And my stomach aches. It's that awful salt beef. When is all this going to end?'

    Lowering her head the girl launched into the attack and rushed out of the doorway. On the street the violent storm spun her like a top, then a whirlwind of snow spiralled around her and she vanished.

    But the dog stayed in the doorway. His scalded flank was so painful that he pressed himself against the cold wall, gasping for breath, and decided not to move from the spot. He would die in the doorway. Despair overcame him. He was so bitter and sick at heart, so lonely and terrified that little dog's tears, like pimples, trickled down from his eyes, and at once dried up. His injured side was covered with frozen, dried blood-clots and between them peeped the angry red patches of the scald. All the fault of that vicious, thickheaded, stupid cook. 'Sharik' she had called him . . . What a name to choose!
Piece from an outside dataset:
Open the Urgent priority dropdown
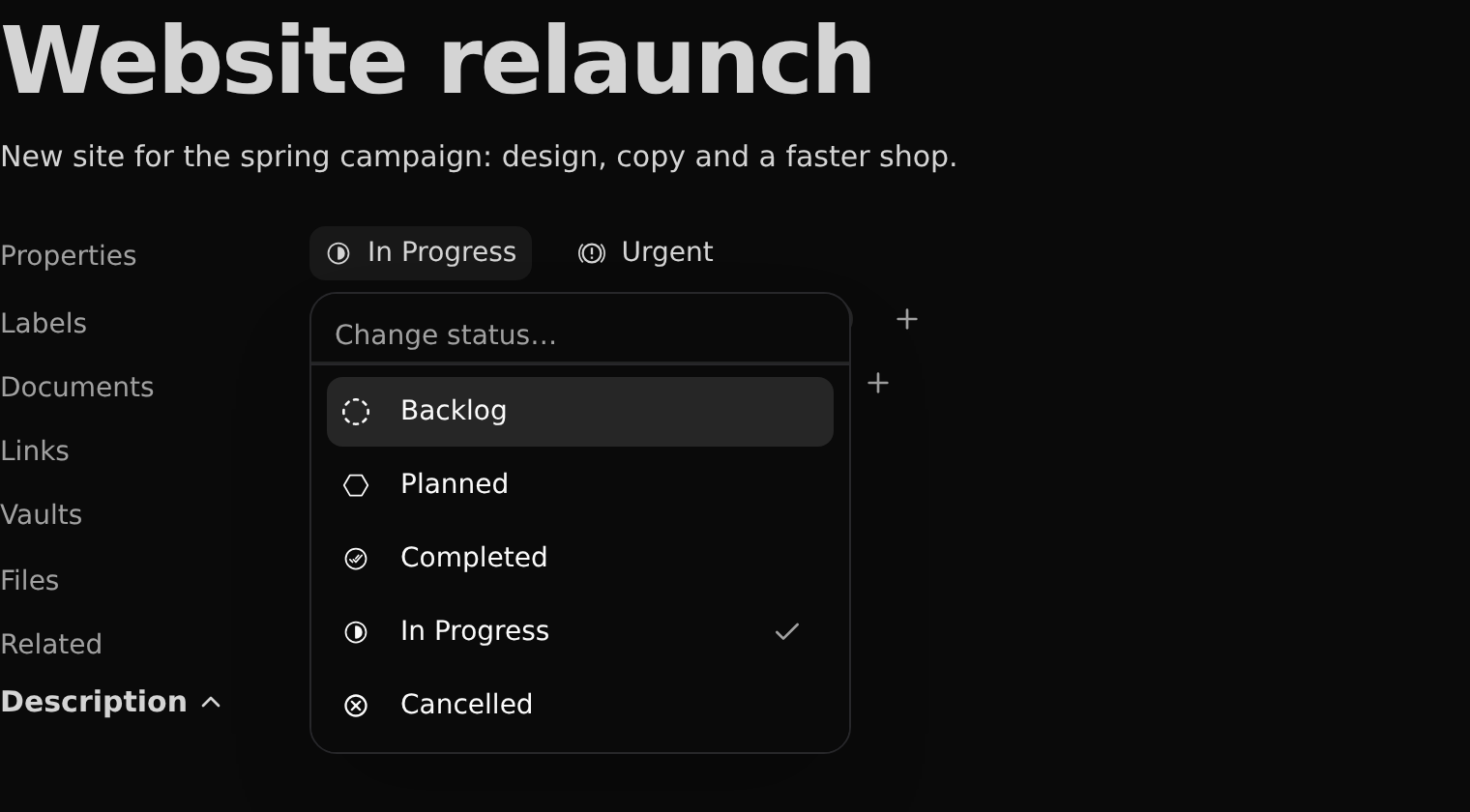click(645, 253)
Sharik is the sort of name for a round, fat, stupid dog that's fed on porridge, a dog with a pedigree, and he was a tattered, scraggy, filthy stray mongrel with a scalded side.

    Across the street the door of a brightly lit store slammed and a citizen came through it. Not a comrade, but a citizen, or even more likely - a gentleman. As he came closer it was obvious that he was a gentleman. I suppose you thought I recognised him by his overcoat? Nonsense. Lots of proletarians even wear overcoats nowadays. I admit they don't usually have collars like this one, of course, but even so you can sometimes be mistaken at a distance. No, it's the eyes: you can't go wrong with those, near or far. Eyes mean a lot. Like a barometer. They tell you everything - they tell you who has a heart of stone, who would poke the toe of his boot in your ribs as soon as look at you - and who's afraid of you. The cowards - they're the ones whose ankles I like to snap at. If they're scared, I go for them. Serve them right . . .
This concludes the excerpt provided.